22 Mar 2016

Beatrix Potter – mycologist extraordinaire

Ardd Fotaneg · Botanic Garden

2016 marks 150 years since the birth of a woman whose books have delighted generations of children (and their parents)

But there is far more to Beatrix Potter than Peter Rabbit, Jemima Puddleduck and Squirrel Nutkin.  She was an outstanding artist, a noted conservationist… and a significant scientist in the field of mycology (the study of fungi).

Born into a privileged household in July 1866, the young Beatrix was educated by governesses and mixed little with other children. She loved the countryside of Scotland and the Lake District where she, her brother and their parents spent holidays.  She painted the animals, plants and fungi she saw there and although her parents discouraged any academic – especially scientific – aspirations, they encouraged her painting, a suitable occupation for a Victorian young lady.

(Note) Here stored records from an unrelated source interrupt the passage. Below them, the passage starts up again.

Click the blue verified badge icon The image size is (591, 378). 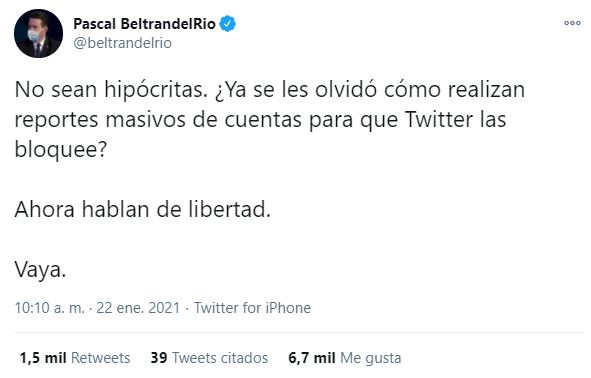(x=227, y=24)
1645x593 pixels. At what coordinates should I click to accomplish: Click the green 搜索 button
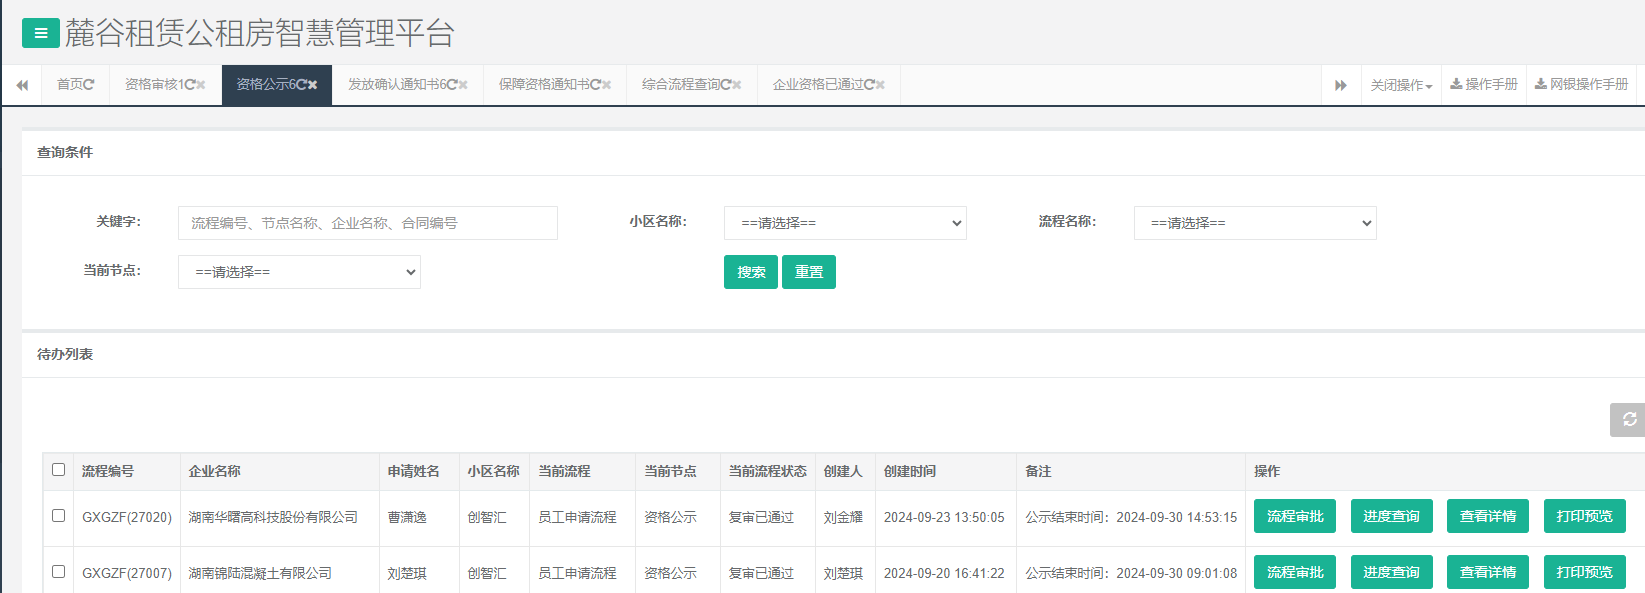pyautogui.click(x=751, y=272)
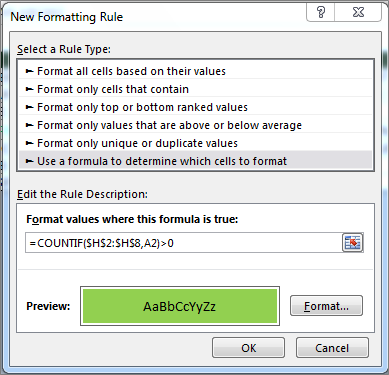Cancel the new formatting rule
389x375 pixels.
332,348
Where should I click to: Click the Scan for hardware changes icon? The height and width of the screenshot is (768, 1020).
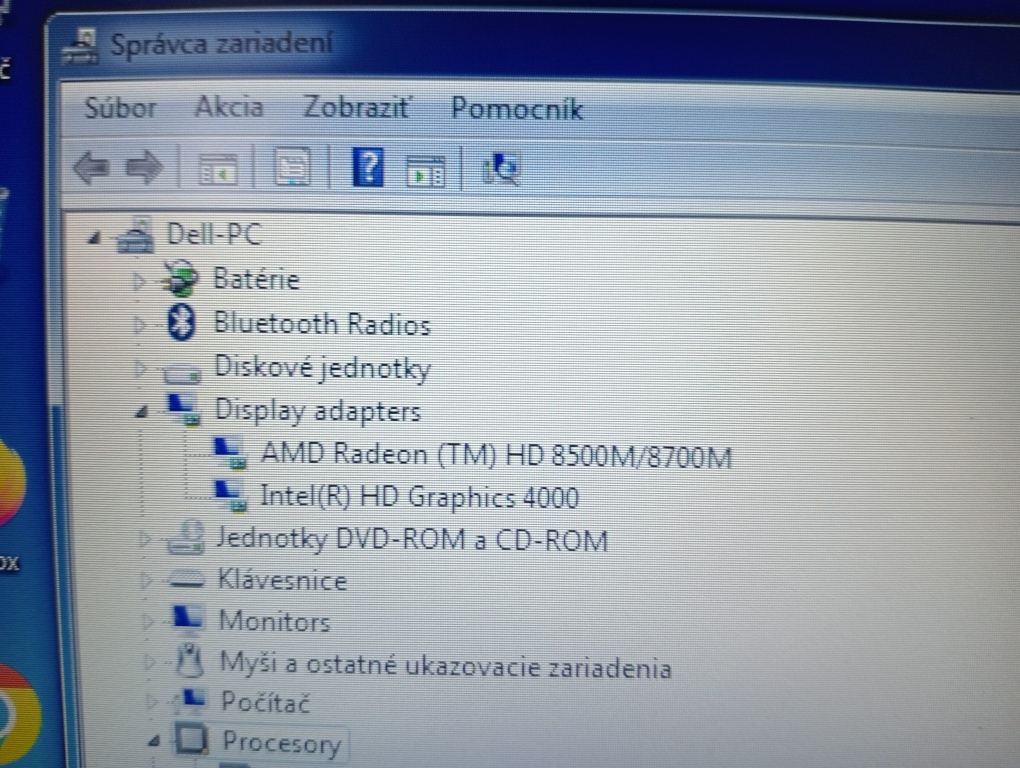[x=500, y=170]
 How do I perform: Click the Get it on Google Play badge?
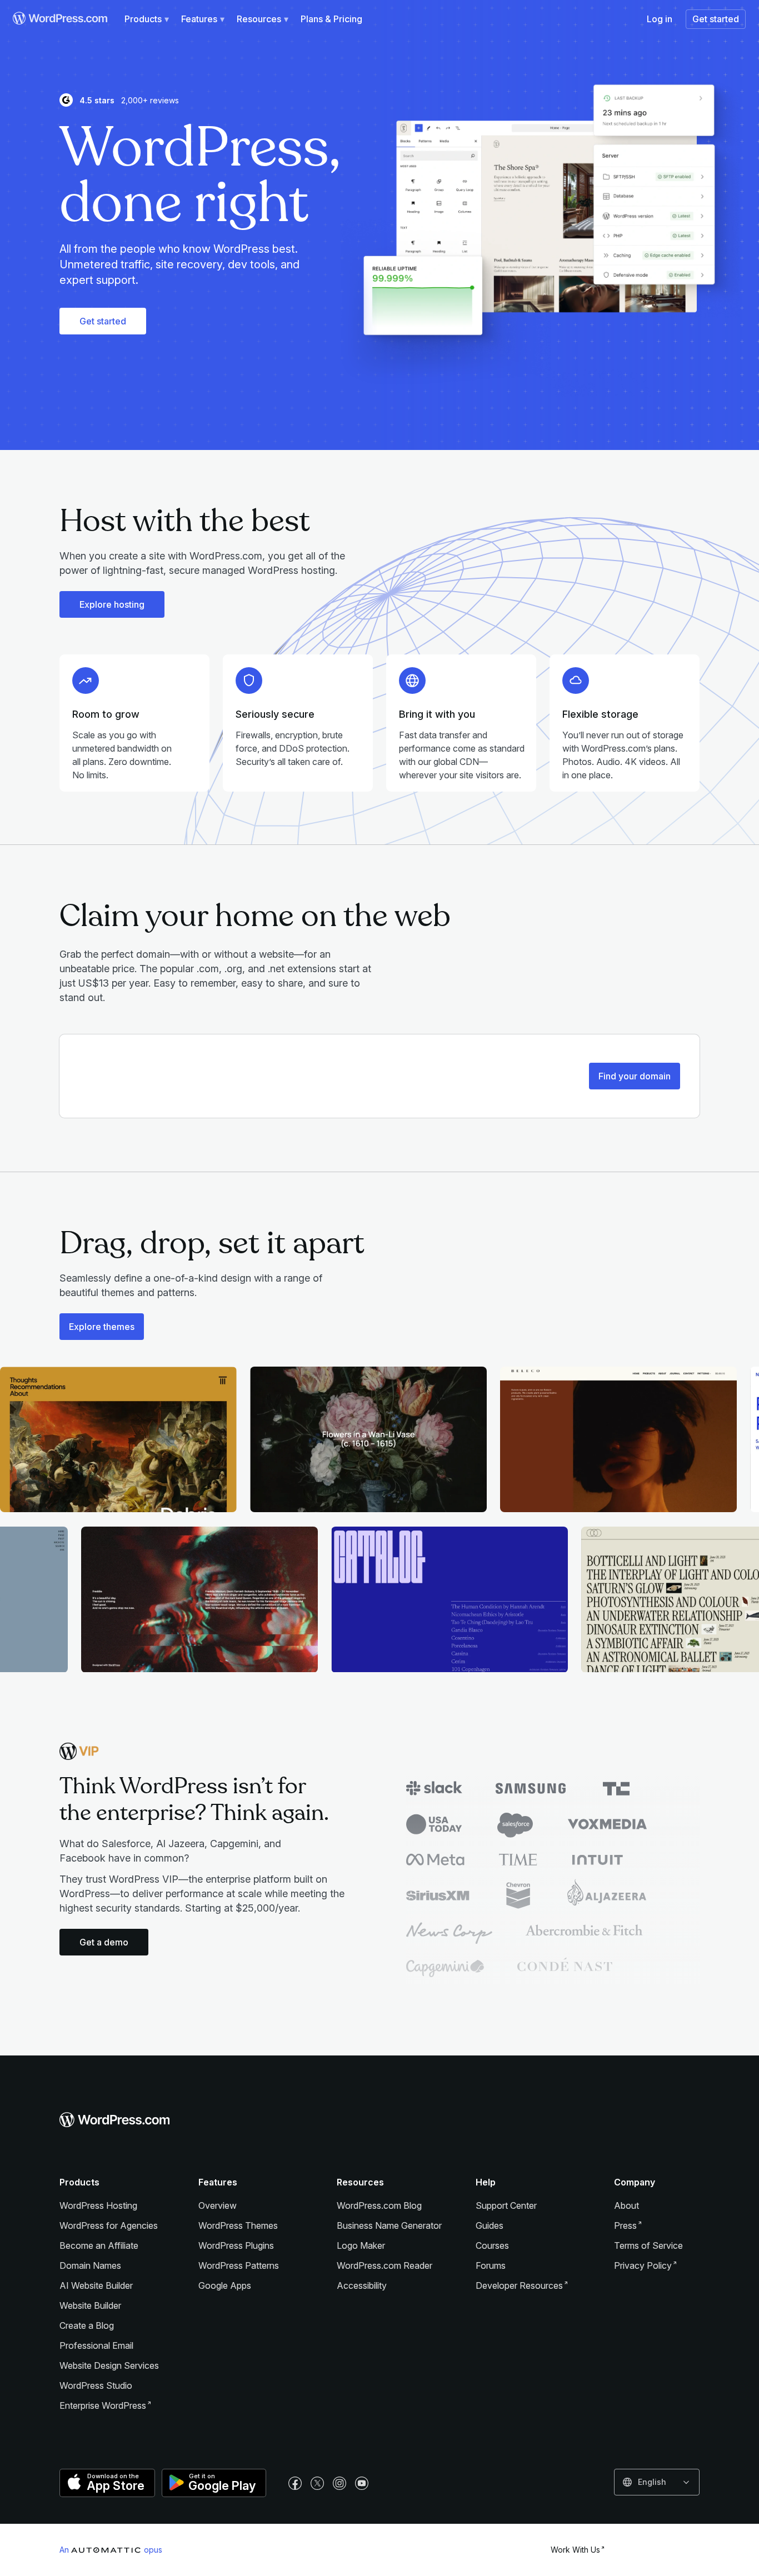click(x=214, y=2482)
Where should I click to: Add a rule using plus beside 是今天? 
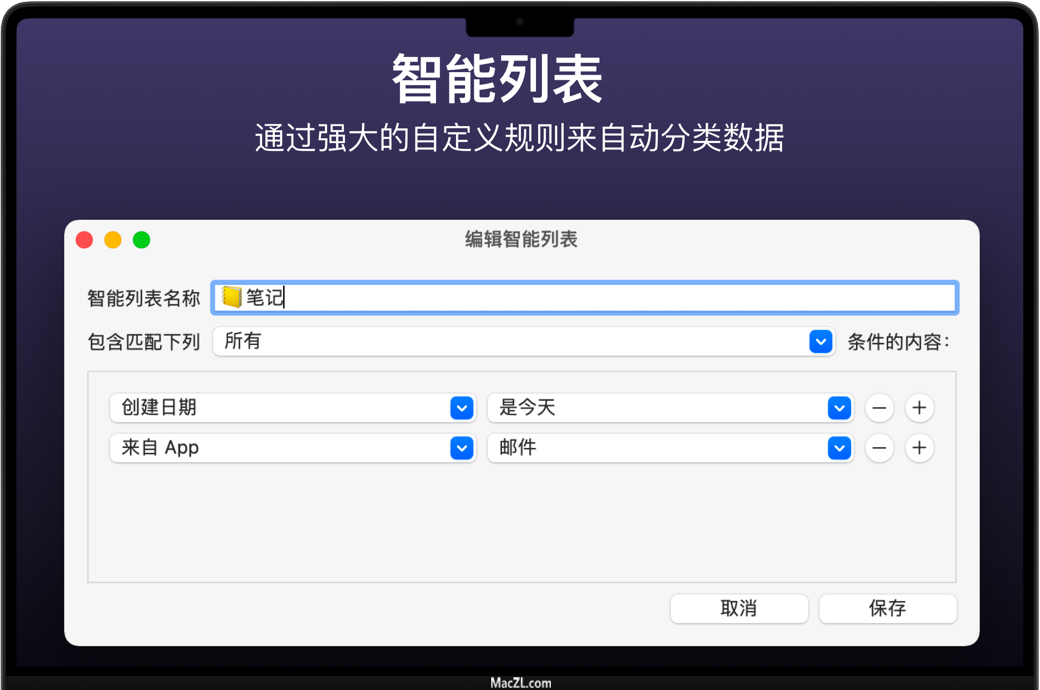pos(919,408)
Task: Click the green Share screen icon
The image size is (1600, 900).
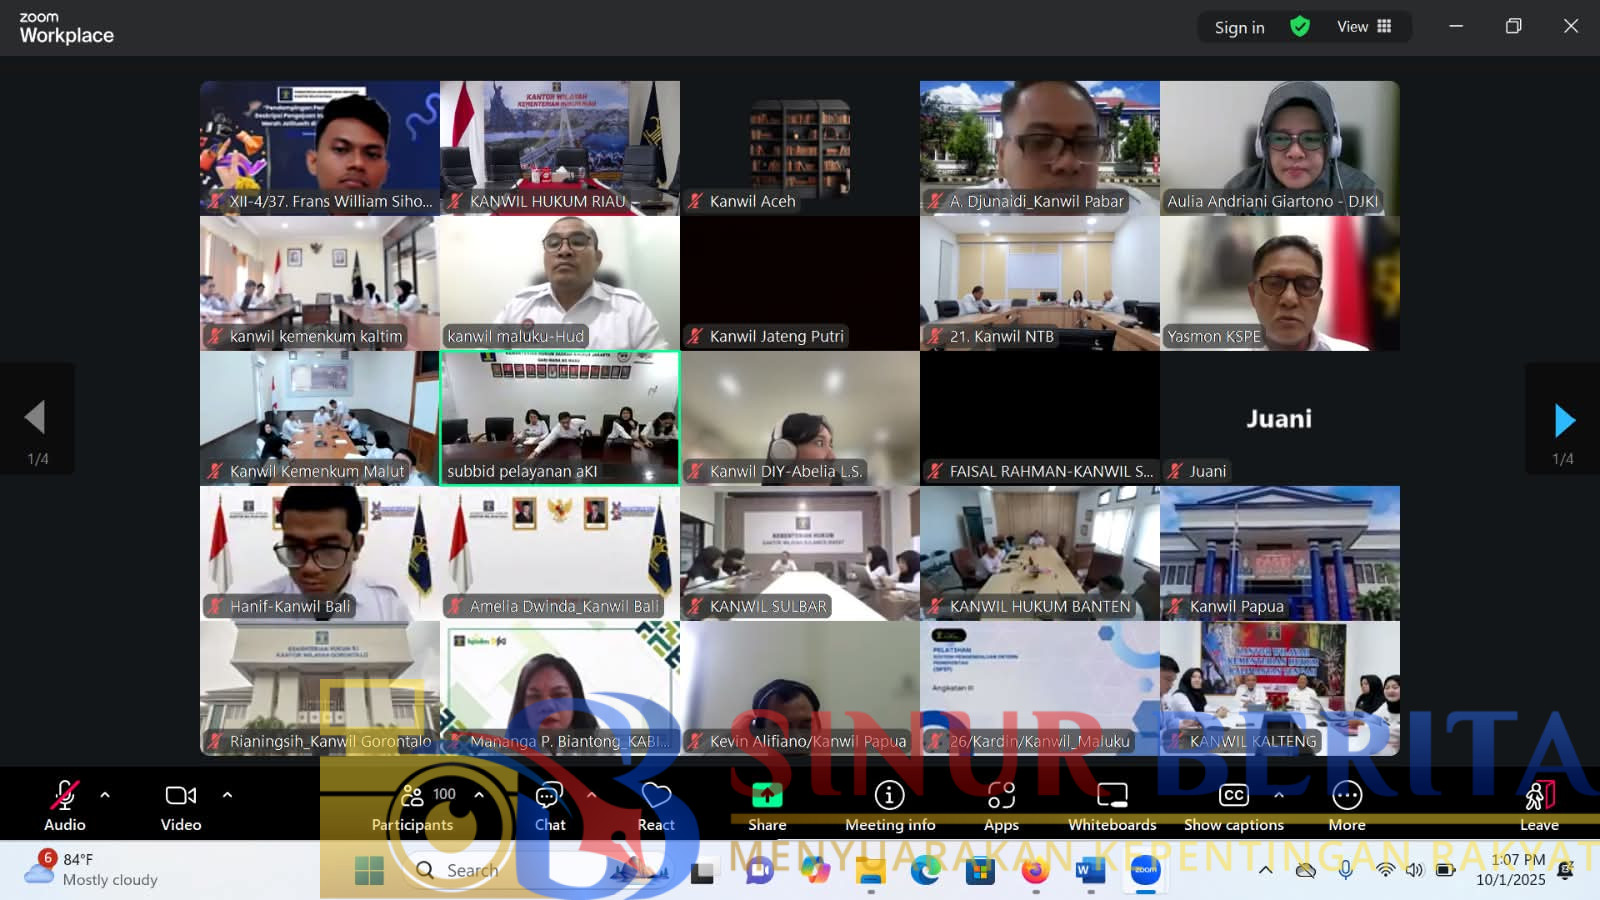Action: (x=767, y=796)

First drawn to fungi through painting them and capturing their delicate colours, she gained more scientific knowledge from respected amateur mycologist Charles McIntosh, who taught her taxonomy, and supplied her with live specimens. Curious as to how they reproduced, she began microscopic drawings of fungus spores and developed her own  theory of their germination. She corresponded with botanists at Kew, and convinced George Massee (first President of the British Mycological Society) of her ability to germinate spores and her theory of hybridisation.

Rejected by the then Director of Kew – as both a female and an amateur – she submitted her paper, On the Germination of the Spores of the Agaricineae, to the Linnean Society in 1897. Massee introduced the paper on her behalf because as a woman she was not permitted to attend proceedings or read her paper.  Spotting some errors in her own work she withdrew the paper but carried on with her microscopic studies for some years. Her paper has recently been rediscovered, along with  her fine illustrations, and has now been properly evaluated by Professor Roy Watling; “Helen Beatrix Potter: Her interest in fungi” The Linnean: Newsletter and Proceedings of the Linnean Society of London, January 2000. pp. 24–31

So where does the National Botanic Garden of Wales come into this story?

Roy Watling, now retired as Head of Mycology at the Royal Botanic Gardens, Edinburgh, has given us a large collection of books, papers and journals, which are currently being catalogued by two of our volunteers, and will soon be available to researchers, students and fungus enthusiasts –  a major addition to our now Mycology Library.  One thing that has immediately struck us is the large number of female mycologists throughout the 20th century – something we are sure Beatrix Potter would have been gratified to know.

Beatrix Potter donated her mycological and scientific drawings to the Armitt Museum and Library in Ambleside, where mycologists still refer to them to identify fungi, while a collection of her fungus paintings is in the Perth Museum and Art Gallery in Scotland. In 1967 many of her beautiful and accurate fungus drawings were included in Wayside & Woodland Fungi, by mycologist W.P.K. Findlay and in 1997 the Linnean Society finally issued her a posthumous apology for the sexism displayed in its handling of her research.